Finding a neutral point, electric fields. Simple algebra.

[SuperCup]

This is a question that I'm doing as part of revision for my January mocks. Being bad a algebra in general, I'm stuck. The answer is a worked example and I still don't understand it, so I'm feeling very silly.

Homework Statement

Charges of +4C and +8C are placed 1.00m apart. At what distance from the +4C charge is the electric field strength zero?

Homework Equations

$$E = \frac{Q}{4\pi\epsilon r^2}<br />$$

The Attempt at a Solution

I picture it like this:

<-----x-----><----------- 1-x ----------->
+4C -------- E=0 ----------------------- +8C

<----------------- 1m ----------------->

So, E due to 4C = E due to 8C
$$\frac{+4}{4\pi\epsilon . x^2} = \frac{+8}{4\pi\epsilon . (x-1)^2}$$

Simplifying:
$$\frac{4}{x^2} = \frac{8}{(x-1)^2}$$

Square rooting & cross multiplying:
$$\frac{\sqrt4}{x} = \frac{\sqrt8}{(x-1)}$$

$$2(x-1) = \sqrt8(x)$$


It is at this point the textbook worked example says:
Which simplifies to
$$x = \frac{2}{(\sqrt8 + 2)}$$
This is my problem, I don't know how on Earth it simplified to that. As the textbook hasn't explained the steps I feel silly as it's something probably really easy.

So I tried this:
$$2x- 2 = \sqrt8(x)$$
And I can't get any further...

I'd really appreciate a simple explanation, thankyou. :)

 

[RoyalCat]

Your mistake lies in the square root you took!
Notice that $$1-x$$ is positive by definition, while $$x-1$$ is negative! You took a square root, and got a negative quantity, that's a red flag right there. :)
Either solve with $$1-x$$ in the denominator[/tex] instead of $$x-1$$ or just don't take the square root and solve the quadratic.

 

[SuperCup]

Your mistake lies in the square root you took!
Notice that $$1-x$$ is positive by definition, while $$x-1$$ is negative! You took a square root, and got a negative quantity, that's a red flag right there. :)
Either solve with $$1-x$$ in the denominator[/tex] instead of $$x-1$$ or just don't take the square root and solve the quadratic.

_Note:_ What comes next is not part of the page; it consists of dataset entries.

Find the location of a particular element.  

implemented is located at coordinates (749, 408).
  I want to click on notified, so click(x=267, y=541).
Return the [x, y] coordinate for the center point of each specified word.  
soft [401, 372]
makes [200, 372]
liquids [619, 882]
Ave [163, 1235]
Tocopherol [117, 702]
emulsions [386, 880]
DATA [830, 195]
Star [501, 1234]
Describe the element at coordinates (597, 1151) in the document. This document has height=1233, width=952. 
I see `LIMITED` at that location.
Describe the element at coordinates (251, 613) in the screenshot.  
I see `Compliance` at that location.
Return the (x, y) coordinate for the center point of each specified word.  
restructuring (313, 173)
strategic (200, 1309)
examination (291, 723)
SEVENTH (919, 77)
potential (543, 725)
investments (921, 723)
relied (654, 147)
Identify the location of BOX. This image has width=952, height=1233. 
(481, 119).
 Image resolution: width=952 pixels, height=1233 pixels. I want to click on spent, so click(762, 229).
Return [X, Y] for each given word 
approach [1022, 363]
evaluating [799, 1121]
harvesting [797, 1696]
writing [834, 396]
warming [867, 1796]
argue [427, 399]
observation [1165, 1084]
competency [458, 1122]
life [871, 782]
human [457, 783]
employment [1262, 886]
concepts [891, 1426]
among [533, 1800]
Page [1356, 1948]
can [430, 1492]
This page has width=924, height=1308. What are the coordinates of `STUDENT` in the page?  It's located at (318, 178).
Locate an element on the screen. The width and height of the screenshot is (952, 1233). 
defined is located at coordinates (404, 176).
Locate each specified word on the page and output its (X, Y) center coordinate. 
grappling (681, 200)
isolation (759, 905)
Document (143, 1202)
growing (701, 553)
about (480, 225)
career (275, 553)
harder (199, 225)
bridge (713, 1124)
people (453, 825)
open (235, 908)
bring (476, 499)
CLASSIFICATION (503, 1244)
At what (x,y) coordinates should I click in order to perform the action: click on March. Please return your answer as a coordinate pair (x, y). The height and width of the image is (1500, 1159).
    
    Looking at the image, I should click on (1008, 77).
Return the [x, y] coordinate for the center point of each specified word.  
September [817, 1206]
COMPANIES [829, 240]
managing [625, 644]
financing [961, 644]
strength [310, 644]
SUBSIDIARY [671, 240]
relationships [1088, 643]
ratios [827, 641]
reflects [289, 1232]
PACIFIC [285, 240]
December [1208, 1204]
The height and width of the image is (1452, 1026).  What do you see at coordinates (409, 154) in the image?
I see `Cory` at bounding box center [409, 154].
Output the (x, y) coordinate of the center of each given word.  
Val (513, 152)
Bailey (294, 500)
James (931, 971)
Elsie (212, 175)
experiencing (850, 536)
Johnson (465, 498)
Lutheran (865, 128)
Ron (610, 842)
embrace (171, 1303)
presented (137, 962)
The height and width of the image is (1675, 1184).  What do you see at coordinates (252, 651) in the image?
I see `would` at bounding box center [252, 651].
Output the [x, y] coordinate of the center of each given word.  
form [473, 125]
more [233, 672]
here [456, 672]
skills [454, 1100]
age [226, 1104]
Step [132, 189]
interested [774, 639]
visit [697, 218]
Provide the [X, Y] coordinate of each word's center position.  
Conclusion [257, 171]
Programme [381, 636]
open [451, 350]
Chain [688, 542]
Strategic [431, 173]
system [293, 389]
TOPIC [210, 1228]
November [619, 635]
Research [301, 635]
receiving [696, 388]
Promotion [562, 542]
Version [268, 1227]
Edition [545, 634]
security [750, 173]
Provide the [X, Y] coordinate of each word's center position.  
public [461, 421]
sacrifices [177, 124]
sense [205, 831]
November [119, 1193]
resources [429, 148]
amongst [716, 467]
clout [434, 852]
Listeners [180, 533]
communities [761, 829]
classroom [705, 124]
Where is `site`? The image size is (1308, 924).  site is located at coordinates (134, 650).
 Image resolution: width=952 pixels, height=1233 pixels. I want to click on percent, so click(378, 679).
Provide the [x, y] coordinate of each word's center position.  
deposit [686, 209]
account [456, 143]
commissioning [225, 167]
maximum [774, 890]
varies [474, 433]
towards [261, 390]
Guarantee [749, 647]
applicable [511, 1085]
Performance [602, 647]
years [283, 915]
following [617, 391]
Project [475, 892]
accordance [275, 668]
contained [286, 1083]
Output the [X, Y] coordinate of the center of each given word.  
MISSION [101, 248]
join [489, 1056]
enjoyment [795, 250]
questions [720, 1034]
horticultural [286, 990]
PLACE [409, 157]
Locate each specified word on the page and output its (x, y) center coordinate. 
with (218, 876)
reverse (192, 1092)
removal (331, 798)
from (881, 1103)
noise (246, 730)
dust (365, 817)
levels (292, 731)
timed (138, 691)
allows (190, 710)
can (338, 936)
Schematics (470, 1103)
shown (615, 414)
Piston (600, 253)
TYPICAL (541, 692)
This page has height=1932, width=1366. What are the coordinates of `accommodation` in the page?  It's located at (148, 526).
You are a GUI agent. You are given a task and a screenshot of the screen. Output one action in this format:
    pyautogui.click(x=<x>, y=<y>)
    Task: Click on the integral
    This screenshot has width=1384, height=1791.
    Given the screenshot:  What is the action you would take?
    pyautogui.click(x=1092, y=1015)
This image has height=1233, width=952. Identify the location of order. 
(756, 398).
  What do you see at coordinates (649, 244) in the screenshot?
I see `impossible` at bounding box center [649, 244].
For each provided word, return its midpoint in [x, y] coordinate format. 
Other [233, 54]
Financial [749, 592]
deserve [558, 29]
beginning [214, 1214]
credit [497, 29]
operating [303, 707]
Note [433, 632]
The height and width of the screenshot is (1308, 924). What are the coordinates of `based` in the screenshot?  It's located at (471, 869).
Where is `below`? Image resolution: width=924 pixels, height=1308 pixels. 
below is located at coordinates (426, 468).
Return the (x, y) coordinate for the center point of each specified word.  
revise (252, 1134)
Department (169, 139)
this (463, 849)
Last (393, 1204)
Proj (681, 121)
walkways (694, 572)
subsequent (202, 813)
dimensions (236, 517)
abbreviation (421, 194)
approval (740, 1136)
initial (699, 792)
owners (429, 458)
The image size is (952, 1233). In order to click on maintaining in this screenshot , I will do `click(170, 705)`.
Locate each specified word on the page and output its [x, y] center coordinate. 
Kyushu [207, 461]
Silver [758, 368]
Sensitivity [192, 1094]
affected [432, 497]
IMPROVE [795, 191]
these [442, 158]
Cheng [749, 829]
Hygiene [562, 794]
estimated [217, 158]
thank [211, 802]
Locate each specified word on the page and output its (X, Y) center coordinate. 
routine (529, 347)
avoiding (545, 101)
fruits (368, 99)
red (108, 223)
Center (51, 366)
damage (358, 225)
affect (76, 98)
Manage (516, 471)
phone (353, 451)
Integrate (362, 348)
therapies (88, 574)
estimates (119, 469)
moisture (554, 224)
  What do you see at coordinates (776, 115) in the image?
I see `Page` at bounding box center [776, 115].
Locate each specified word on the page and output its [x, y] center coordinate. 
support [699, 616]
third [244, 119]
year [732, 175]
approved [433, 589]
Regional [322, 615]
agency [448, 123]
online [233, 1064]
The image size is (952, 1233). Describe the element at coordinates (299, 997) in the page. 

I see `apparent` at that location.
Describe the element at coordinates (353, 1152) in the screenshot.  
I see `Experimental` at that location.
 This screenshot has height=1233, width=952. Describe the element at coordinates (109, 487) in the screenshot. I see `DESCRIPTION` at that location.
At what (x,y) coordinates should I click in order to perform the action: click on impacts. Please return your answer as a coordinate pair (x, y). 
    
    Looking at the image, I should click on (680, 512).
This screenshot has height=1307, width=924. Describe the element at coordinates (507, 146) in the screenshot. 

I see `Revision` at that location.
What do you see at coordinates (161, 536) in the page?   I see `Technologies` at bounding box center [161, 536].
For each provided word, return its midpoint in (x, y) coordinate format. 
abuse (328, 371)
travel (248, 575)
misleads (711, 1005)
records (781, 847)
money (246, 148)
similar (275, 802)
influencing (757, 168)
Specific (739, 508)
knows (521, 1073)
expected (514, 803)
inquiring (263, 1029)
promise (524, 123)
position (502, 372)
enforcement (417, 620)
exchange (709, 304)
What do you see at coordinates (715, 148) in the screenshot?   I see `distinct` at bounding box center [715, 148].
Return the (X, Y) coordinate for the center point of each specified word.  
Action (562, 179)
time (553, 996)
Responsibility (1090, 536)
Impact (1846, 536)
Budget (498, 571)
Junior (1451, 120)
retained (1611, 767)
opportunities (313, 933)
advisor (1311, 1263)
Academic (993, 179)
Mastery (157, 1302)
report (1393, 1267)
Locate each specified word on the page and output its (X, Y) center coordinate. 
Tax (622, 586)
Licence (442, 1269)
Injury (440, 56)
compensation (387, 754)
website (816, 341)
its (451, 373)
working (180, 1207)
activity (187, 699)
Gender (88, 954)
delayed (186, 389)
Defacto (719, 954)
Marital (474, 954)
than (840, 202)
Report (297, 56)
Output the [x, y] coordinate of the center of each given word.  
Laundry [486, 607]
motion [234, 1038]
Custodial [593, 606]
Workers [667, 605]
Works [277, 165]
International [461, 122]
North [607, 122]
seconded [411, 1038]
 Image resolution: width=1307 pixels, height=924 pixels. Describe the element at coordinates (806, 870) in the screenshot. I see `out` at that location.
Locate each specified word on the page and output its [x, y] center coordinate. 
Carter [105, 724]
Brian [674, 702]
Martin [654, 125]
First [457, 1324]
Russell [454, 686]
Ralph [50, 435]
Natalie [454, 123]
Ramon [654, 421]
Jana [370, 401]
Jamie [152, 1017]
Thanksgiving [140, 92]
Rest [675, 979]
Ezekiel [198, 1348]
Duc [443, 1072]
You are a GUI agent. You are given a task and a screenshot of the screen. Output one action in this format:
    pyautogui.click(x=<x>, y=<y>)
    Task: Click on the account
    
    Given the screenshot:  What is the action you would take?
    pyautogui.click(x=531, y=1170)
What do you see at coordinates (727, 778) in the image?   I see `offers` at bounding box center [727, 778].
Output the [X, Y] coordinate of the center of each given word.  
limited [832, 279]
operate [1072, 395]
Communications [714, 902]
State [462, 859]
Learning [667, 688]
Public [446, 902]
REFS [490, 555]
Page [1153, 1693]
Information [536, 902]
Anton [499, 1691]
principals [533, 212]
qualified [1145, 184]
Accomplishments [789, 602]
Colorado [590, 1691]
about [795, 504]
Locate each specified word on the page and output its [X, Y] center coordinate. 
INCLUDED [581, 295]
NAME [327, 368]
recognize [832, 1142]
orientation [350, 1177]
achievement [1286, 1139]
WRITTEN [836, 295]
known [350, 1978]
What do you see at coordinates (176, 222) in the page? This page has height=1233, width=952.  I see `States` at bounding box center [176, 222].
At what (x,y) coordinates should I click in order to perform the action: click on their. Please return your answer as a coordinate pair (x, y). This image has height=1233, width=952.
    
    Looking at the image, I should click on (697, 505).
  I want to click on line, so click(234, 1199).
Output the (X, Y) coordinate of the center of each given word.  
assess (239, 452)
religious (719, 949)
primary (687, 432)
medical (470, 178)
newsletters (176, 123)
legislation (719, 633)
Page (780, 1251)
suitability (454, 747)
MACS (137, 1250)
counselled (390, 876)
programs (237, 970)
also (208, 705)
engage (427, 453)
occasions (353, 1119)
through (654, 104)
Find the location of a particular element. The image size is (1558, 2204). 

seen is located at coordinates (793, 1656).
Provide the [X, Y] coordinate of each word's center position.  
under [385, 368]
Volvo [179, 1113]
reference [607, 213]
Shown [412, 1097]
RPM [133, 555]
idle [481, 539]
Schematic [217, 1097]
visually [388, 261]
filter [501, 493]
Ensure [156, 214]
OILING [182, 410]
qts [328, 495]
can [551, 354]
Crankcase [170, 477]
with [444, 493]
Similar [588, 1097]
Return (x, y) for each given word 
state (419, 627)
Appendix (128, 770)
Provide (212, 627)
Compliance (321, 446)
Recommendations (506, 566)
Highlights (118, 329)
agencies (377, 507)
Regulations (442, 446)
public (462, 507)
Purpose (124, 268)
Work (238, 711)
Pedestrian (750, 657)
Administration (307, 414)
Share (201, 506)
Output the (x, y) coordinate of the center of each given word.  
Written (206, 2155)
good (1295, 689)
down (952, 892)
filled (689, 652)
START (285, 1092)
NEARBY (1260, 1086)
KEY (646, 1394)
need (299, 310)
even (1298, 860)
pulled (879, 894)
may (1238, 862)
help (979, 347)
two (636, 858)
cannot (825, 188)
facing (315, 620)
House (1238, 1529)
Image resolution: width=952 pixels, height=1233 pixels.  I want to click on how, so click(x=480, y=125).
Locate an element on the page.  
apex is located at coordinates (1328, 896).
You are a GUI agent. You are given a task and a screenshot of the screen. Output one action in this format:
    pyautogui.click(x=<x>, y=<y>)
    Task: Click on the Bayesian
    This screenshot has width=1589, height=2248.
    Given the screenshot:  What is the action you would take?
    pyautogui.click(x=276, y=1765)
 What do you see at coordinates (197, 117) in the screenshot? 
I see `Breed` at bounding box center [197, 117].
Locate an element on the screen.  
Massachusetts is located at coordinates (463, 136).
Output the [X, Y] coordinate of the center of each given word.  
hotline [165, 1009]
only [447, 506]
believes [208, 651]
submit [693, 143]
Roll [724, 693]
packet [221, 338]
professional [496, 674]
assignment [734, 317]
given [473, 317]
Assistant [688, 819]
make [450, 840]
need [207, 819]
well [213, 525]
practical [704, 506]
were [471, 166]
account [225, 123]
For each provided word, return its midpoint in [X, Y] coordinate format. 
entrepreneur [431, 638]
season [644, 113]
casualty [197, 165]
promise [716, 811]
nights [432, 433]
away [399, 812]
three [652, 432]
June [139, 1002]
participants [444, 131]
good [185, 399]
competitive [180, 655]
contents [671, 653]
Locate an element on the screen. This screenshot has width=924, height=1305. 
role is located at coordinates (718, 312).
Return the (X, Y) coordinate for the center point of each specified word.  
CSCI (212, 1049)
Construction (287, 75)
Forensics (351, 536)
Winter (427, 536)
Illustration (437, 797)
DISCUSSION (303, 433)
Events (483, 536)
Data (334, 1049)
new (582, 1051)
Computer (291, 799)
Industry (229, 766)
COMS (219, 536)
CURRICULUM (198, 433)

Oops! My bad, I'll look out for that in future. Okay, so if I do it right, I get:
$$2(1-x) = \sqrt8(x)$$

And then
$$2 - 2x = \sqrt8(x)$$

... Uh, I still don't know how to go on from there to get $$x = \frac{2}{(\sqrt8 + 2)}$$, as the textbook says I should end up at.

The "solving the quadratic" bit seems to be my main problem. A giant chunk of GCSE Maths has escaped my memory haha. D: I feel rather daft as the Christmas holidays seem to have wiped my brain of how to do these!

 

[RoyalCat]

$$2 - 2x = \sqrt8(x)$$

Isolating all the $$x$$ terms on the left, and all the numbers on the right:

$$\sqrt{8}x+2x=2$$
$$(\sqrt{8}+2)x=2$$

Dividing both sides by $$\sqrt{8}+2$$ yields:

$$x=\frac{2}{\sqrt{8}+2}$$

Just some basic algebra, grab a book and get to practicing if you're rusty. ;)

 

[SuperCup]

$$2 - 2x = \sqrt8(x)$$

Isolating all the $$x$$ terms on the left, and all the numbers on the right:

$$\sqrt{8}x+2x=2$$
$$(\sqrt{8}+2)x=2$$

Dividing both sides by $$\sqrt{8}+2$$ yields:

$$x=\frac{2}{\sqrt{8}+2}$$

Just some basic algebra, grab a book and get to practicing if you're rusty. ;)

I can't believe this didn't occur to me. I'm feeling pretty silly :f Thankyou so much!